● TASK DIRECTIONS
Which lines run from the start of the data below to the line containing "[Link to X] (439, 9)"? Set them down exactly, with none added.

● SOURCE INFORMATION

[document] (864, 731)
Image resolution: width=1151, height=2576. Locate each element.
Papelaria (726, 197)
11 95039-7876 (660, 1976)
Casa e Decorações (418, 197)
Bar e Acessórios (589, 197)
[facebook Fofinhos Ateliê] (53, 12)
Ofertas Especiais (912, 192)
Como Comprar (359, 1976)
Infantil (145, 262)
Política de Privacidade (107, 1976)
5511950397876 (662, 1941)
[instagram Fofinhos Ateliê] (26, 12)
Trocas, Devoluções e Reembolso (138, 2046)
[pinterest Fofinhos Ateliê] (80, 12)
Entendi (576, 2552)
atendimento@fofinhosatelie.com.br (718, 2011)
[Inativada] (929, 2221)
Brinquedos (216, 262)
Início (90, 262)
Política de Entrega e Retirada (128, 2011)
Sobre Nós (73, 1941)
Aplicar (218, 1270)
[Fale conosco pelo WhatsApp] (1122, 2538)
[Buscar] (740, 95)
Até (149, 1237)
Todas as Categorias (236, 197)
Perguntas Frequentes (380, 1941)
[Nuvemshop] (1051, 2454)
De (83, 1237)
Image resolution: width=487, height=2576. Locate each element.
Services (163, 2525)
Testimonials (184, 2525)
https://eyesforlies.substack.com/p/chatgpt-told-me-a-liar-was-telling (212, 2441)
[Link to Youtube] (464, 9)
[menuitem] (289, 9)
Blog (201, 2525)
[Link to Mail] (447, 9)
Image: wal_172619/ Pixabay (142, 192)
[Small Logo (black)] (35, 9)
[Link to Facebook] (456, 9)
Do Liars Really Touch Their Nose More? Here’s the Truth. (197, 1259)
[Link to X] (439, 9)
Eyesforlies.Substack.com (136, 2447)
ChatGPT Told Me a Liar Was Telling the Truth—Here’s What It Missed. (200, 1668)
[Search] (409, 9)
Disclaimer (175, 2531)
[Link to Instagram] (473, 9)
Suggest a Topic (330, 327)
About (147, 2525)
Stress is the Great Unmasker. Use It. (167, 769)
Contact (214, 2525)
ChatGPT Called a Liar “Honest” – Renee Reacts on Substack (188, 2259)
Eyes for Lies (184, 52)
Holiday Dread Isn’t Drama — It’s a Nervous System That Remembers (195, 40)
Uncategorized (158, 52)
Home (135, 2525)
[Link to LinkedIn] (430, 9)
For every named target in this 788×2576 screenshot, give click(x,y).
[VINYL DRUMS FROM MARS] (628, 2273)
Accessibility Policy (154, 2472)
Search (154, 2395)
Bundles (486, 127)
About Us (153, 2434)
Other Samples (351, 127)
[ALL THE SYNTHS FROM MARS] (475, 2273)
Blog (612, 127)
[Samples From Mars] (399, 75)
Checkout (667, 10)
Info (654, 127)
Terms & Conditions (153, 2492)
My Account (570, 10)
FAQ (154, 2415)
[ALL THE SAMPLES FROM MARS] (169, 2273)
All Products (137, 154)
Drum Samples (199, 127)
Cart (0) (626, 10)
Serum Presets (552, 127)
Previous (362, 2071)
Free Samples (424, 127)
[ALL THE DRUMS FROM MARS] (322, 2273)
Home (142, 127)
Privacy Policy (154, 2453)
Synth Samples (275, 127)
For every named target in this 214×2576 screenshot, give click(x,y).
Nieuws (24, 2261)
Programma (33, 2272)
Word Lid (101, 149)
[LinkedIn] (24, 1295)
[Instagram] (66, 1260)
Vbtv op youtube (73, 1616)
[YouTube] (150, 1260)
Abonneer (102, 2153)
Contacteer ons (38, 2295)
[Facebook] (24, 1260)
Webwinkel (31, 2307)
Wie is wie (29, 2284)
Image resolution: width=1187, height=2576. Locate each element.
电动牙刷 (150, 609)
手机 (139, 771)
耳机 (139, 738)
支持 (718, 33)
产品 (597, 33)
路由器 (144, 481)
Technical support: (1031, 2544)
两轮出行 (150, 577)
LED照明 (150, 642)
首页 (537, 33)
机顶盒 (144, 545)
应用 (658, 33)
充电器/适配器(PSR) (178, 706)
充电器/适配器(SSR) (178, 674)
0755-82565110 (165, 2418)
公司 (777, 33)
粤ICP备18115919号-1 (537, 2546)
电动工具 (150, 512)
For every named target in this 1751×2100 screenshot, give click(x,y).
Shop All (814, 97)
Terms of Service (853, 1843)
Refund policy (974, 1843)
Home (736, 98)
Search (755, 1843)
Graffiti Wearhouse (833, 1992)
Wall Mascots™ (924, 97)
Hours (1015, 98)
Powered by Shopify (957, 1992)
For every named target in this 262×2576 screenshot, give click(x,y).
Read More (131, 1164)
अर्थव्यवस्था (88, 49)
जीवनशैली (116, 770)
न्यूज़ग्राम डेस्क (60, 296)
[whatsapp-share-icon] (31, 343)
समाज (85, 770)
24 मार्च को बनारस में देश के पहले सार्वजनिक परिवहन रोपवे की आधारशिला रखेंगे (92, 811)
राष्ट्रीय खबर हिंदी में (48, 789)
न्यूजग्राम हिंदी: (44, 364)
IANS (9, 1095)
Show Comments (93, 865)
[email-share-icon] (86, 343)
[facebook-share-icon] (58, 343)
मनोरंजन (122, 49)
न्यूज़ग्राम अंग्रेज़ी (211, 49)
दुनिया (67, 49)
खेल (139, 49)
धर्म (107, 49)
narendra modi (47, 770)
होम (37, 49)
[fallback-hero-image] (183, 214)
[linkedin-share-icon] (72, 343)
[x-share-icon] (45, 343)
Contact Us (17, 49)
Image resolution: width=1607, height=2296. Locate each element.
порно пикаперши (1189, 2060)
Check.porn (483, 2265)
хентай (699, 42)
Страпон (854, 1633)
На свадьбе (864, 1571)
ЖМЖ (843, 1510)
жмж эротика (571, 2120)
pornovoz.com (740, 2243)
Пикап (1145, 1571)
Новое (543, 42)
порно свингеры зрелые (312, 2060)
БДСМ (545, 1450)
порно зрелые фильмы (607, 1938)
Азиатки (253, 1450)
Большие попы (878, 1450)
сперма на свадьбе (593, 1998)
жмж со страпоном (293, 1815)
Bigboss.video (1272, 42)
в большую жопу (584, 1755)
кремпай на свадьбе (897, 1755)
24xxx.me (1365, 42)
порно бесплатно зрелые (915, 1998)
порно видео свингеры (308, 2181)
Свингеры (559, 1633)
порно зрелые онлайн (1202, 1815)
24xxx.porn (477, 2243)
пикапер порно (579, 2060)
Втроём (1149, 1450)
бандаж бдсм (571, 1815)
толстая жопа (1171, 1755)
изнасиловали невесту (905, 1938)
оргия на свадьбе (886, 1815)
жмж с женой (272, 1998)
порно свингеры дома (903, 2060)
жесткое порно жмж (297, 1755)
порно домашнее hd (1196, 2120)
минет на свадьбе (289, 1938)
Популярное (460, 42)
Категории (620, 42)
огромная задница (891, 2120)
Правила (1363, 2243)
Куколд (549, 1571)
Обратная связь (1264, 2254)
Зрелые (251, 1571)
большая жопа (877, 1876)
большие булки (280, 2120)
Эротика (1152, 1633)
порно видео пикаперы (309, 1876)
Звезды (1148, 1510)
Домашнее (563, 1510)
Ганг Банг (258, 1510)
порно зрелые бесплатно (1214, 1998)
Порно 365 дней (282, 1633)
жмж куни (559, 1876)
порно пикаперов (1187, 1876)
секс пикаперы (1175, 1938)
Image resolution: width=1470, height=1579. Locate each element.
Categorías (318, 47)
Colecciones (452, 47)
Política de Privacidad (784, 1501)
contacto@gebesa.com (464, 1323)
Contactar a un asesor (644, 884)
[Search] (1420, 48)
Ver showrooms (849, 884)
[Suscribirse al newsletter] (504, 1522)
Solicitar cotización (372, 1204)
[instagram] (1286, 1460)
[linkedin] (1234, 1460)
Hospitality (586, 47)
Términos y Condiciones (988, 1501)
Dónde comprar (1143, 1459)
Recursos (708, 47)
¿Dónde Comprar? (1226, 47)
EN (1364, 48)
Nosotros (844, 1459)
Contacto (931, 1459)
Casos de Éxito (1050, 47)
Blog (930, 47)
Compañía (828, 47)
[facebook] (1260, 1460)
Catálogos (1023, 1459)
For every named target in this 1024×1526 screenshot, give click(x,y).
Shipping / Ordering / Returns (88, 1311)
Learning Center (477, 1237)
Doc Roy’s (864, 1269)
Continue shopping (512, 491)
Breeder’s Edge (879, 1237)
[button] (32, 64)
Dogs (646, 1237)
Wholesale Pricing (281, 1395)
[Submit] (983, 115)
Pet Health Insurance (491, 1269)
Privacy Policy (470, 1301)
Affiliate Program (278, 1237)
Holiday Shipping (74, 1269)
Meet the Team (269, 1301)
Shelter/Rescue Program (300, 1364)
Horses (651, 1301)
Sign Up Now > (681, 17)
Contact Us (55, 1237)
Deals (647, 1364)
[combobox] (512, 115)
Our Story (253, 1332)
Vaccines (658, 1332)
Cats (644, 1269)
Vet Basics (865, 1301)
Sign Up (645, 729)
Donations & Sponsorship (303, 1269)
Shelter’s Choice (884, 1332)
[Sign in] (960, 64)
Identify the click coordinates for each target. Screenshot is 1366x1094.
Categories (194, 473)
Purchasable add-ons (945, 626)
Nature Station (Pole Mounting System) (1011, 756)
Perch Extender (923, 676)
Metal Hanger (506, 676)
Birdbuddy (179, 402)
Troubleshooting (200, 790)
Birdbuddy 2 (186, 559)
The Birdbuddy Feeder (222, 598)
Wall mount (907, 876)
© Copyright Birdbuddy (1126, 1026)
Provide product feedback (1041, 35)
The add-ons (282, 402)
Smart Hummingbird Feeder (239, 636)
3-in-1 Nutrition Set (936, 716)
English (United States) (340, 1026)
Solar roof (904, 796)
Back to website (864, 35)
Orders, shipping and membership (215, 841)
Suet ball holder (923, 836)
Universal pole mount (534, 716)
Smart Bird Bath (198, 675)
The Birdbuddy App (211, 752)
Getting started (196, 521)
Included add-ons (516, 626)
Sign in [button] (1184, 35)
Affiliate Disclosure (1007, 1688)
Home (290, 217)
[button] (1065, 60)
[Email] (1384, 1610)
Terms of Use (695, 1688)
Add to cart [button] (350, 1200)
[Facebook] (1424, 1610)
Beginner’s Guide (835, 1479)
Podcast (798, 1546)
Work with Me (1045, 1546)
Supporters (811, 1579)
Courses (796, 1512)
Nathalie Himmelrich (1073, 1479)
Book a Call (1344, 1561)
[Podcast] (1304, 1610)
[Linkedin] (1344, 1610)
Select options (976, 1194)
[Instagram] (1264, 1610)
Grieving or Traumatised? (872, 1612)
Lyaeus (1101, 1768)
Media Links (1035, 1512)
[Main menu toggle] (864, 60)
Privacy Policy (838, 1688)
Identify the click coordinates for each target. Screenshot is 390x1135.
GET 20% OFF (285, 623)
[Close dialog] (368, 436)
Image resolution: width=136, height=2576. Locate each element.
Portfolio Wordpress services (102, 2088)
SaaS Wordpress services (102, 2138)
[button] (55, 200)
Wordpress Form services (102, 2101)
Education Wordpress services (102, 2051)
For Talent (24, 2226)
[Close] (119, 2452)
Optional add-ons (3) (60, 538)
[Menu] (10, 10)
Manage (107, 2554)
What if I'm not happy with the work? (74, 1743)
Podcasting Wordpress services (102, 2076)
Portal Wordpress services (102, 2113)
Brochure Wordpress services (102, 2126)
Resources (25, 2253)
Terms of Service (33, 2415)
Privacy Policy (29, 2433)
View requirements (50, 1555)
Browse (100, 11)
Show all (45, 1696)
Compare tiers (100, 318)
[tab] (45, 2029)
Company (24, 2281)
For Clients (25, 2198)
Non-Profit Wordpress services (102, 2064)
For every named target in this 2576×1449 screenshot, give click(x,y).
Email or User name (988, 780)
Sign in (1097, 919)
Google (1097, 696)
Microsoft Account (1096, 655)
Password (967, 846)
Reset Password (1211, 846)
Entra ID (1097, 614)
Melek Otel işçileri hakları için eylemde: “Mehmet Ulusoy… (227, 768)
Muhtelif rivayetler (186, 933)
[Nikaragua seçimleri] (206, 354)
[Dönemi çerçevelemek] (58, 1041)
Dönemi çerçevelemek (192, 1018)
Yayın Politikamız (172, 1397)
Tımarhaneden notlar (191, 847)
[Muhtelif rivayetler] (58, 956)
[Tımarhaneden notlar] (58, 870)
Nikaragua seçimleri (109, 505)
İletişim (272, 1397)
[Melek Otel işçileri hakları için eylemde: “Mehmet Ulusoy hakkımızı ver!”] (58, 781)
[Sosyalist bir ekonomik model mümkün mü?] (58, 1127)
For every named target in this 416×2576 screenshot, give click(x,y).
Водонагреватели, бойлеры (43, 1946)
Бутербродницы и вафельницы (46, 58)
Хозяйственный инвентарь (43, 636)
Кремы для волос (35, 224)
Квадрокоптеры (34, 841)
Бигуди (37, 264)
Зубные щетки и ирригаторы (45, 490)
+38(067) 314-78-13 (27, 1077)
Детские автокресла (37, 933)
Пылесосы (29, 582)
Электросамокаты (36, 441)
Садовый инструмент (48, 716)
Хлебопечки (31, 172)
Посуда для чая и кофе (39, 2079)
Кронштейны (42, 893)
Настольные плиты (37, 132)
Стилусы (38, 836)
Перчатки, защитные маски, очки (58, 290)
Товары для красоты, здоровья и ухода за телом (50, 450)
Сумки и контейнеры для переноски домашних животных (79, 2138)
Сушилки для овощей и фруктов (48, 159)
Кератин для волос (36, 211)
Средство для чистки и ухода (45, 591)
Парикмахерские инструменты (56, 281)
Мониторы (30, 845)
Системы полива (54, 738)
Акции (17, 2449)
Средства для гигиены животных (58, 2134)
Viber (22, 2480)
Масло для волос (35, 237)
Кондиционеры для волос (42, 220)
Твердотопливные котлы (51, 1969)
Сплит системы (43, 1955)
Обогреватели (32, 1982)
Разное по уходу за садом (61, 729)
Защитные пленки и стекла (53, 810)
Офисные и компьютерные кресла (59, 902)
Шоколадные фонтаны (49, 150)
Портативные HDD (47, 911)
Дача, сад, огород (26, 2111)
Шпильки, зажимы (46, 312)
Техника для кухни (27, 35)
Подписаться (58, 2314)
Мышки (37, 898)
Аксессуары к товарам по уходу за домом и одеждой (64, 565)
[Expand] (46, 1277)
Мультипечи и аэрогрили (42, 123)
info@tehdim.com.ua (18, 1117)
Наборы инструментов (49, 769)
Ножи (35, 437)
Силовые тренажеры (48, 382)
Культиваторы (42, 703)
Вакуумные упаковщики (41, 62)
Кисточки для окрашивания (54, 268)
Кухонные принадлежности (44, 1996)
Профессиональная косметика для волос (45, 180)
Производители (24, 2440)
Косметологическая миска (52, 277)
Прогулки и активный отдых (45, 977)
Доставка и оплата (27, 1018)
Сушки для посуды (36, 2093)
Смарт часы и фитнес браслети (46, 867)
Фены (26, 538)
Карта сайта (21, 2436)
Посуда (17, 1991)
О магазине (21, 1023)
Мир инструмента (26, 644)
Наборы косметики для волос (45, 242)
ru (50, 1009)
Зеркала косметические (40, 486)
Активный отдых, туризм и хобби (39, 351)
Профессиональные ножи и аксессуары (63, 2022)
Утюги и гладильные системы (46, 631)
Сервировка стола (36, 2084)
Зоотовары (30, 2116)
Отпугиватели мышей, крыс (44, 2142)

● SOLVED EXERCISE
[document] (864, 731)
Image resolution: width=1151, height=2576. Locate each element.
Papelaria (726, 197)
11 95039-7876 (660, 1976)
Casa e Decorações (418, 197)
Bar e Acessórios (589, 197)
[facebook Fofinhos Ateliê] (53, 12)
Ofertas Especiais (912, 192)
Como Comprar (359, 1976)
Infantil (145, 262)
Política de Privacidade (107, 1976)
5511950397876 (662, 1941)
[instagram Fofinhos Ateliê] (26, 12)
Trocas, Devoluções e Reembolso (138, 2046)
[pinterest Fofinhos Ateliê] (80, 12)
Entendi (576, 2552)
atendimento@fofinhosatelie.com.br (718, 2011)
[Inativada] (929, 2221)
Brinquedos (216, 262)
Início (90, 262)
Política de Entrega e Retirada (128, 2011)
Sobre Nós (73, 1941)
Aplicar (218, 1270)
[Fale conosco pelo WhatsApp] (1122, 2538)
[Buscar] (740, 95)
Até (149, 1237)
Todas as Categorias (236, 197)
Perguntas Frequentes (380, 1941)
[Nuvemshop] (1051, 2454)
De (83, 1237)
Image resolution: width=487, height=2576. Locate each element.
Services (163, 2525)
Testimonials (184, 2525)
https://eyesforlies.substack.com/p/chatgpt-told-me-a-liar-was-telling (212, 2441)
[Link to Youtube] (464, 9)
[menuitem] (289, 9)
Blog (201, 2525)
[Link to Mail] (447, 9)
Image: wal_172619/ Pixabay (142, 192)
[Small Logo (black)] (35, 9)
[Link to Facebook] (456, 9)
Do Liars Really Touch Their Nose More? Here’s the Truth. (197, 1259)
[Link to X] (439, 9)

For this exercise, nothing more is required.